In honor of that age-old classic known as the Vegas 16 postseason tournament, which turned out to be the Vegas 8 and then the Vegas Zero, we give you our top 16 teams entering the college basketball season:
1. Michigan State: We like good guys and inspiring stories, and Miles Bridges returning to school and Las Vegan Ben Carter getting a final season of eligibility more than qualifies.
2. Arizona: The Wildcats again have as much talent as anyone else, but now they’re also front-and-center in the FBI investigation. What’s that saying … The more corrupt the state, the better your chance at a Final Four. Or something like that.
3. Duke: Grayson Allen is just two trips of an opponent away from qualifying for one of those journeys to a cemetery as part of a Legend Tripping pilgrimage. We’re rooting for him.
4. Kansas: From the This Is Stupid Good Dept.: The last time Bill Self didn’t win a Big 12 title, a guy named Zuckerberg launched something called Facebook.
5. Wichita State: Never has a move to the American Athletic Conference caused so many to predict such marvelous things about a team.
6. Villanova: I’ve heard of two Brunsons — Doyle and Jalen. The latter won’t need lightning to strike for Villanova to be great as it did twice for a certain poker player with a 10-2 hand, but the junior guard sure needs to make big shots.
7. Kentucky: It’s the most inexperienced roster John Calipari has featured as Wildcats coach, which is like saying Tom Brady is 40. What does it really mean?
8. Cincinnati: The Bearcats began last season 21-2, finished with 30 wins and are better this season. Welcome to the American, Wichita State, is right.
9. Florida: When the Gators get in the NCAAs lately — five times in the past seven years — they live until the Elite Eight. Lots to replace, but a whole lot to like.

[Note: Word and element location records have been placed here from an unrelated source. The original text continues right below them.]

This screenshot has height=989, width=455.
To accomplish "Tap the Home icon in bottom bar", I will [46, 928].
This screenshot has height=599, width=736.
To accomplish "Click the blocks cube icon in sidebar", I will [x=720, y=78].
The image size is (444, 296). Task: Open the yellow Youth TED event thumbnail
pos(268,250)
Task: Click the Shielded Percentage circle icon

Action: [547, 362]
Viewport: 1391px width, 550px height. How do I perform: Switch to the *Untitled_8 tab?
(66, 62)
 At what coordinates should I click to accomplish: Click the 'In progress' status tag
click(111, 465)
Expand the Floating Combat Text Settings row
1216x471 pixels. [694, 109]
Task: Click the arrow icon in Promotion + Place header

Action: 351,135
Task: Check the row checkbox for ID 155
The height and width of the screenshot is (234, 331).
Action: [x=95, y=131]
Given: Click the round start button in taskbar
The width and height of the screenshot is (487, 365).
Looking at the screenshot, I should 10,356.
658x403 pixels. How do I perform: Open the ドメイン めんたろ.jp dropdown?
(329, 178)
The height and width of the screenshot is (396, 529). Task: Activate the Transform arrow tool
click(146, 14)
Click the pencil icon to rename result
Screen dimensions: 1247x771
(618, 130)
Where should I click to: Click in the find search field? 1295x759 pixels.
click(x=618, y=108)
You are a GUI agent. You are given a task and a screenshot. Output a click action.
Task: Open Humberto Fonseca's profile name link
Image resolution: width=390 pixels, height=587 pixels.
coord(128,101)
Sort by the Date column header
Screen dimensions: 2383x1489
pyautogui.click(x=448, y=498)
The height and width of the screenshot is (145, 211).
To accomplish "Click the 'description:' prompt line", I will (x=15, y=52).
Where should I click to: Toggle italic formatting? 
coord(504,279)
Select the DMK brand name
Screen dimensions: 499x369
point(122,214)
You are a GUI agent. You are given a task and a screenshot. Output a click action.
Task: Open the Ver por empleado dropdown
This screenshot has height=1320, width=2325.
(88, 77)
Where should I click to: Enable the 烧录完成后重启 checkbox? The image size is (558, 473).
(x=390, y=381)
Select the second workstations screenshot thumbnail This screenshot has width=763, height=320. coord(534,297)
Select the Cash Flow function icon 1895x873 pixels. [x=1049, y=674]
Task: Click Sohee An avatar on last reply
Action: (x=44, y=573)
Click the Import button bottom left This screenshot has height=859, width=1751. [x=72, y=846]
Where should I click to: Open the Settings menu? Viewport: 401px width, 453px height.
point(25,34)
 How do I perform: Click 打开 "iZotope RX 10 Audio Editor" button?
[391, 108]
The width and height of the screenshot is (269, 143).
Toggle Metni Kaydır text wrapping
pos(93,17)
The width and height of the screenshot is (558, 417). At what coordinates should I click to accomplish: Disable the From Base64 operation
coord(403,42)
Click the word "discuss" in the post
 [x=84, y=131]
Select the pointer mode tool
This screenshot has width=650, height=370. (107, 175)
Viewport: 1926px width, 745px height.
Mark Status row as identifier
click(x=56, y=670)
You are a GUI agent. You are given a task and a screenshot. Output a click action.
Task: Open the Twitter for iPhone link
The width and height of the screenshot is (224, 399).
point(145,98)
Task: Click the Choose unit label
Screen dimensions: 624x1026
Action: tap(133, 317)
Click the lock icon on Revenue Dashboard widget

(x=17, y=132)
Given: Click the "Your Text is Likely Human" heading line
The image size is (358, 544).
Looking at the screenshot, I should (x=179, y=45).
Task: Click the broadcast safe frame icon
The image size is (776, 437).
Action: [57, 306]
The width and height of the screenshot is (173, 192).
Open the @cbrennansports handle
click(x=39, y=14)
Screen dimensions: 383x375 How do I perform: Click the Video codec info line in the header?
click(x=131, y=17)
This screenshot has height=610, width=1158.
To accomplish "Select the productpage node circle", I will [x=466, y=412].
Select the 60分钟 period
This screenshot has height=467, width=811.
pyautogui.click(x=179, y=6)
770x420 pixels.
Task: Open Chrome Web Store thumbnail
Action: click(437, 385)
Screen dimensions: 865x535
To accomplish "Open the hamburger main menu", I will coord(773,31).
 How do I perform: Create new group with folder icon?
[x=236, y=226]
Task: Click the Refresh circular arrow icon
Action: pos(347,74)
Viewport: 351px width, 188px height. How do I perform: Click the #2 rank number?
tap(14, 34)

10. Miami: More talented than any Atlantic Coast Conference team not named Duke and yet on the doorstep of FBI probe. I suppose that means Jim Larranaga either could be national Coach of the Year or join Rick Pitino for a disgruntled retirement dinner at an Italian joint. Pitino would know a place.
11. West Virginia: Other than the fact Bob Huggins appears more cuckoo for Cocoa Puffs than usual — have you seen some of the wardrobe choices lately — three returning starters from a Sweet 16 team and being masters of adjusted defensive efficiency should deliver another deep NCAA run.
12. Notre Dame: The Irish — after an underappreciated Bonzie Colson — are again the Dad Bod guys at the gym who always get picked last for runs. And then stay on the court all night.
13. North Carolina: I’m not sure the defending champs can repeat — they must replace three key starters — but I am sure point guard Joel Berry II couldn’t hang with me in NBA 2K17. I have a healthy hand and dent-free door to prove it.
14. Southern California: We wanted to rank these guys higher, given it’s been forever since so much basketball talent wore the cardinal and gold, but then word came about San Diego State ripping the Trojans by 20-plus in a closed-door scrimmage. I suppose that means USC would be a beast of a third-place Mountain West team.
15. Saint Mary’s: Do you know who Jock Landale is? A hint — he’s the airplane about to take down King Kong from atop the West Coast Conference. Gonzaga is in for a tumble … all the way to second place.
16. Louisville: I really wanted to give this last spot to Northwestern (Elaine Benes’ son, and all) but if you have this much talent and still field a program following stripper scandals and allegedly paying a kid $100,000 to sign, well, you also must have luck on your side.